Most side effects of vaccines show up within days, or at most a few weeks. Trial participants have been monitored for two months or longer. These products are safe, both for us and for our families and patients. From our perspective, the likelihood of harm from Covid-19, in both the short and long term, far outweighs the small potential risks from the Pfizer and Moderna vaccines.
It is critical that no one overpromises on the vaccine. It does not cure -- it prevents, and even then, it only reliably prevents infection after the second dose has been received. We don't currently know how effective it is in preventing asymptomatic transmission. Infection transmission prevention measures (such as masks) must continue for months to come. It is also not fully clear how the logistics of vaccine deployment will play out from state to state.
But at the end of the day, in a year in which we have lost on many fronts, the consistent reported efficacy of these first Covid-19 vaccines is an incredible good fortune.
Vaccines are, perhaps, the greatest miracle of modern medicine. Over the past century, they have had a major role in transforming the life expectancy of the global population, thanks to the acceptance, rather than skepticism, of the general public. And they will continue to help us if we let them.
As ER doctors, we have been firsthand witnesses to the horrible effects of this virus. Getting to herd immunity via a devastating down payment of mass illness and deaths is not an option our society can or should bear. Vaccines -- and these vaccines, in particular -- provide a much safer route, with more consistent and long-lasting immunity.
All of this is why we are eager to take our place in line to get our shots -- to protect ourselves, our patients and our families.
It is important to acknowledge the privilege that we have of being able to trust science without the backdrop of sustained experiences of discrimination and systemic harms.
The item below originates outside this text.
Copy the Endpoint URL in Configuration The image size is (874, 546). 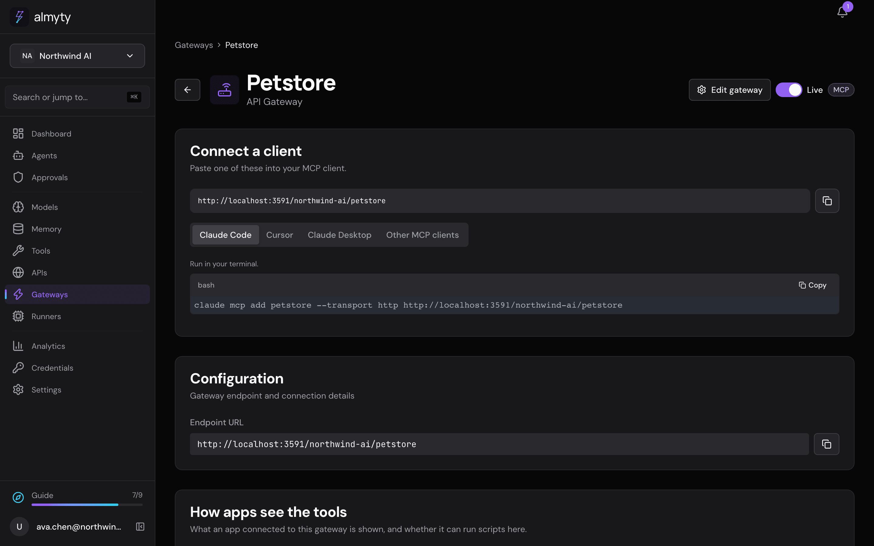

The abuses of big pharma and the corporatization of medicine in the United States have driven a wedge between the general population and medical advances, and all the more so for groups who are marginalized or discriminated against.
People who have been guinea pigs for science, whose past contacts with health care have been deeply embedded with racism and bigotry, cannot be expected to trust the medical research complex overnight. "Trust us; it's safe" is a thin promise in the context of people's life experiences.
Simply because some health care professionals see the vaccine as a beneficial preventive measure doesn't mean that everyone can see it that way. We believe that the vaccines should be distributed with full consciousness at every level of the inequities embedded in health care and in the pandemic itself. We must commit to fighting for equitable access to other Covid resources for vulnerable communities, concurrent with vaccine recommendation, to mitigate pandemic impact on all possible fronts.